Der Darlehensbetrag ist 386.280 EUR aus dem obigen Beispiel.

Restschuld nach 10 JahrenBei 1% TilgungBei 2% Tilgung
Ohne Sondertilgung oder ETF 338.503 290.978
Sondertilgung 10 x 10.000 € 213.411 166.248
ETF 10 x 10.000 € mit 8,64% Bruttorendite (Netto 7%) 338.503 – 147.837 = 190.666 290.978 – 147.837 = 143.144
ETF 10 x 10.000 € mit 7,41% Bruttorendite (Netto 6%) 338.503 – 139.715 = 198.788 290.978 – 139.715 = 151.263
ETF 10 x 10.000 € mit 6,17% Bruttorendite (Netto 5%) 338.503 – 132.068 = 206.435 290.978 – 132.068 = 158.910
ETF 10 x 10.000 € mit 4,94% Bruttorendite (Netto 4%) 338.503 – 124.864 = 213.639 290.978 – 124.864 = 166.114

Wie sie sehen, schlägt sogar eine ETF-Rendite von 6,17% die Sondertilgung nach 10 Jahren um ca. 7.000 EUR (206 bzw. 159 TEUR statt 213 bzw. 166 TEUR Restschuld).

Erzielen die ETF-Sparraten durchschnittlich 7,41% vor Steuern, liegt ETF um 15.000 EUR vorn.

Und performt der ETF mit durchaus noch realistischen 8,64% pro Jahr, beträgt der ETF-Vorteil nach 10 Jahren stattliche 23.000 EUR.

Erst wenn die ETF-Rendite auf 5% sinkt, liegt die ETF-Sparplan-Variante etwa gleichauf mit jährlichen Sondertilgungen in gleicher Höhe.

Nachteil ETF bei Sozialhilfebezug

Ein Kredit für eine selbstgenutzte Immobilie kann auch bei Bürgergeldbezug durchaus weiterlaufen.
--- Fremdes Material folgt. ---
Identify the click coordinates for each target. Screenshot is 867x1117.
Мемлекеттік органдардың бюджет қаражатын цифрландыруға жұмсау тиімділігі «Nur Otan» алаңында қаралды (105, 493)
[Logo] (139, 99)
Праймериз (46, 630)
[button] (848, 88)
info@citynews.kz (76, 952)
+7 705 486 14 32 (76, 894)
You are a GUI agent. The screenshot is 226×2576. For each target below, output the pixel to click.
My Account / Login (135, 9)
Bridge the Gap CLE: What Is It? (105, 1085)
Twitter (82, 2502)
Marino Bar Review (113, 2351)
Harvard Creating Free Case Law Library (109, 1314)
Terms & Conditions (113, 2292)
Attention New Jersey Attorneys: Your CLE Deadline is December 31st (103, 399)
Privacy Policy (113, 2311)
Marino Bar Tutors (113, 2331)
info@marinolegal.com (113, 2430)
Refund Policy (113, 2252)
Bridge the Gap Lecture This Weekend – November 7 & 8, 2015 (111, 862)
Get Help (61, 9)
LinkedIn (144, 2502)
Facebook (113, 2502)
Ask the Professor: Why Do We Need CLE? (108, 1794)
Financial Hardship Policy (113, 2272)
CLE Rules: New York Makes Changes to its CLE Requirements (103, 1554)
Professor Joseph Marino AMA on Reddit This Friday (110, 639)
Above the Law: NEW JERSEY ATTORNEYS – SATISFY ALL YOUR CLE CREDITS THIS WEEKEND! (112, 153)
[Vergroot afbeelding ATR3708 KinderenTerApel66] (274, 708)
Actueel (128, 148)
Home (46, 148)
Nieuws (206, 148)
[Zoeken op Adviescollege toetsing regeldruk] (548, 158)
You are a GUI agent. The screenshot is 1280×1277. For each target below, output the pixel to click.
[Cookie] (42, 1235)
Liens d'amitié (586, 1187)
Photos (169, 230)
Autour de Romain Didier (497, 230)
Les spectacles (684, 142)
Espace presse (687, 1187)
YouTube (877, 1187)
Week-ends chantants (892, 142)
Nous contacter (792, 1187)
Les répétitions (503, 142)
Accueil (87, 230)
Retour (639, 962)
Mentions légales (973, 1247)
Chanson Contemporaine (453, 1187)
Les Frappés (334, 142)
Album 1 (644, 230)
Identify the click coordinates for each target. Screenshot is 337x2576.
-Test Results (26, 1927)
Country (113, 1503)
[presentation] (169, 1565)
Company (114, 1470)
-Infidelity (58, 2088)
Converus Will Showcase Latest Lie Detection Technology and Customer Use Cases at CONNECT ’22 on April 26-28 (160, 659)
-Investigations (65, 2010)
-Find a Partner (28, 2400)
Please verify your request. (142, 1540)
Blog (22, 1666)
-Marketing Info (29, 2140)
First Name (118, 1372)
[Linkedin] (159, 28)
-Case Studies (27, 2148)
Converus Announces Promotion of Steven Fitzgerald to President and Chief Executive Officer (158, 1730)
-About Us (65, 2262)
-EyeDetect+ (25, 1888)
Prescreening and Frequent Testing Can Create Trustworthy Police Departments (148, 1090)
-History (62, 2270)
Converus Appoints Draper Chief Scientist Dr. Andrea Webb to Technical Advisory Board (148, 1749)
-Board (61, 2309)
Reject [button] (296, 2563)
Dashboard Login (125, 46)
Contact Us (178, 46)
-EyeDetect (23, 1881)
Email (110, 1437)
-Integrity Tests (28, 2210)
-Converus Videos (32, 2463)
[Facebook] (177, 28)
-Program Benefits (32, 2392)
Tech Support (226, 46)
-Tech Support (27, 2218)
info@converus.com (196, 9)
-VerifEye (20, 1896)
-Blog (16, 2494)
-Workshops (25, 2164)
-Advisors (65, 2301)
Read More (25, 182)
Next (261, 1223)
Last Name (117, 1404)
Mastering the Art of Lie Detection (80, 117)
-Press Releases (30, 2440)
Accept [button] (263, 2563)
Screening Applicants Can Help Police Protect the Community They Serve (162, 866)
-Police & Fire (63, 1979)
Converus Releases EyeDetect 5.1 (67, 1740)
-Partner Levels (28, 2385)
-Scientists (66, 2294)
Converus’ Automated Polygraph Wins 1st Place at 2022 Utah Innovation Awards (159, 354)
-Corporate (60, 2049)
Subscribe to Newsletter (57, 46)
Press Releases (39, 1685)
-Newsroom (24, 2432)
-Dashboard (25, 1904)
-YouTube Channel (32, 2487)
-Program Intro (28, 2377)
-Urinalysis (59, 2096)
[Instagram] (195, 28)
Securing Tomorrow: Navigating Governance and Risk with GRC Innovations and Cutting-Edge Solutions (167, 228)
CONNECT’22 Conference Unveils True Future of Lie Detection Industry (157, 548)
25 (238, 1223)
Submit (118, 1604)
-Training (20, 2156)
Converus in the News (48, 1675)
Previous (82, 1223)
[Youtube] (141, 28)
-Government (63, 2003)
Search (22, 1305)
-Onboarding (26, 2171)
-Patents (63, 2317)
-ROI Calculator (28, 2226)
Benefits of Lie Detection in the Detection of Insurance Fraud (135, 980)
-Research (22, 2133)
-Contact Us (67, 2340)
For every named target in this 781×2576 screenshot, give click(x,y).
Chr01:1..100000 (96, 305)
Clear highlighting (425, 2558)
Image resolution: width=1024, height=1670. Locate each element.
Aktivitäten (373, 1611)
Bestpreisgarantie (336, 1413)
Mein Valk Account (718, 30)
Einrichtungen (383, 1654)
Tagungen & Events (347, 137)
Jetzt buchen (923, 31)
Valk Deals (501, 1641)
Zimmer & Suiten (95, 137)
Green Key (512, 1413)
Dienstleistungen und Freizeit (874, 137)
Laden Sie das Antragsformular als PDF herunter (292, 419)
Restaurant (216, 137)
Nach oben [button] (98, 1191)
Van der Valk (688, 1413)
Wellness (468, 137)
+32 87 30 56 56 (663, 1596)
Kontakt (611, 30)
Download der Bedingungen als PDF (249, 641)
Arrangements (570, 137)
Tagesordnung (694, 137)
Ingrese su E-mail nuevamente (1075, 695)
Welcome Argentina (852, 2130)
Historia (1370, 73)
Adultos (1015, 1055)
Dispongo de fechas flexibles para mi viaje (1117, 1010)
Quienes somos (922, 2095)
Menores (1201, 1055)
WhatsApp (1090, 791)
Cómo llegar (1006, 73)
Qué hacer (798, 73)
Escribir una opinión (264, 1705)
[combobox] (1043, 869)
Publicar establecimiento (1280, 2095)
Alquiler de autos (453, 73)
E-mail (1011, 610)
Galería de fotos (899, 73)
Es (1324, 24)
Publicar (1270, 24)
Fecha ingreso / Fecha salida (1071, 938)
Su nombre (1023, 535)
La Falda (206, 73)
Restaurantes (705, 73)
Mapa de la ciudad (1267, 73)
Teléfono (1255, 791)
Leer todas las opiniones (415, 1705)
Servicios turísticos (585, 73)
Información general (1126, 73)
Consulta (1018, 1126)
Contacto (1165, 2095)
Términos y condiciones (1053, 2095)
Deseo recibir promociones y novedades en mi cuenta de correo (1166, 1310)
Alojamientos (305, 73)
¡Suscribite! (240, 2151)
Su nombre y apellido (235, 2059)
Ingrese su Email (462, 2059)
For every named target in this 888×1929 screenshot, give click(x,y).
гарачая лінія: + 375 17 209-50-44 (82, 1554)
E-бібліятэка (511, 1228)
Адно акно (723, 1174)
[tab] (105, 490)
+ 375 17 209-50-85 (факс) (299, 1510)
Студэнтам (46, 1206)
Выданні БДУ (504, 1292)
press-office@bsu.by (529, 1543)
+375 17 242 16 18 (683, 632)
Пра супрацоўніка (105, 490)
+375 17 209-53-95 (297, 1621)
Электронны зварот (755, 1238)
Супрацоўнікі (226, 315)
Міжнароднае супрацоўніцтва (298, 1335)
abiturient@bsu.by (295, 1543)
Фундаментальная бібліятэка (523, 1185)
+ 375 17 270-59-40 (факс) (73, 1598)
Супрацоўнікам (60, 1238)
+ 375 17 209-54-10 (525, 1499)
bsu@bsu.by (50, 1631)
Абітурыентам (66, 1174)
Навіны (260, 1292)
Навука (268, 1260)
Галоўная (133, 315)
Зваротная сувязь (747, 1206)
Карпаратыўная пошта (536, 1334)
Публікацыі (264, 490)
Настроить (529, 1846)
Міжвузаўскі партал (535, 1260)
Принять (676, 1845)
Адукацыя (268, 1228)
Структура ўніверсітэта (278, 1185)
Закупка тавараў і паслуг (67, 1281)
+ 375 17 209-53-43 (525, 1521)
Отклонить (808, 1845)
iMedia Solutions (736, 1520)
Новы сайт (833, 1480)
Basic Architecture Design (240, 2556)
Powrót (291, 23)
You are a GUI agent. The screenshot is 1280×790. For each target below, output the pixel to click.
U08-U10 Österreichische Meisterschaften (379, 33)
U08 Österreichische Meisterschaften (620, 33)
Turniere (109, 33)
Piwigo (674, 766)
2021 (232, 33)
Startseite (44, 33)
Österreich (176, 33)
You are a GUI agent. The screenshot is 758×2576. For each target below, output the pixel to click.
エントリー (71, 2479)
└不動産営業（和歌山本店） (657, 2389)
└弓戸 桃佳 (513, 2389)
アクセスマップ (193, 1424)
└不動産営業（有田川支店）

Die Kreditzinsen werden vom Amt übernommen, schließlich wäre die Alternative, eine Wohnungsmiete zu übernehmen.

Ein Nachteil von ETF gegenüber der Sondertilgung ist, dass ETF-Vermögen oberhalb des Schonvermögens bei Bürgergeldbezug angerechnet werden würde.

Im Gegensatz dazu ist die reine Option zur Sondertilgung kein Vermögen, das angerechnet werden könnte. Da man jährlich sondertilgt statt, wie bei der ETF-Variante, mehrere Jahre anzusparen, hätte sich zum Beginn der Hilfsbedürftigkeit voraussichtlich nicht so viel Vermögen angehäuft.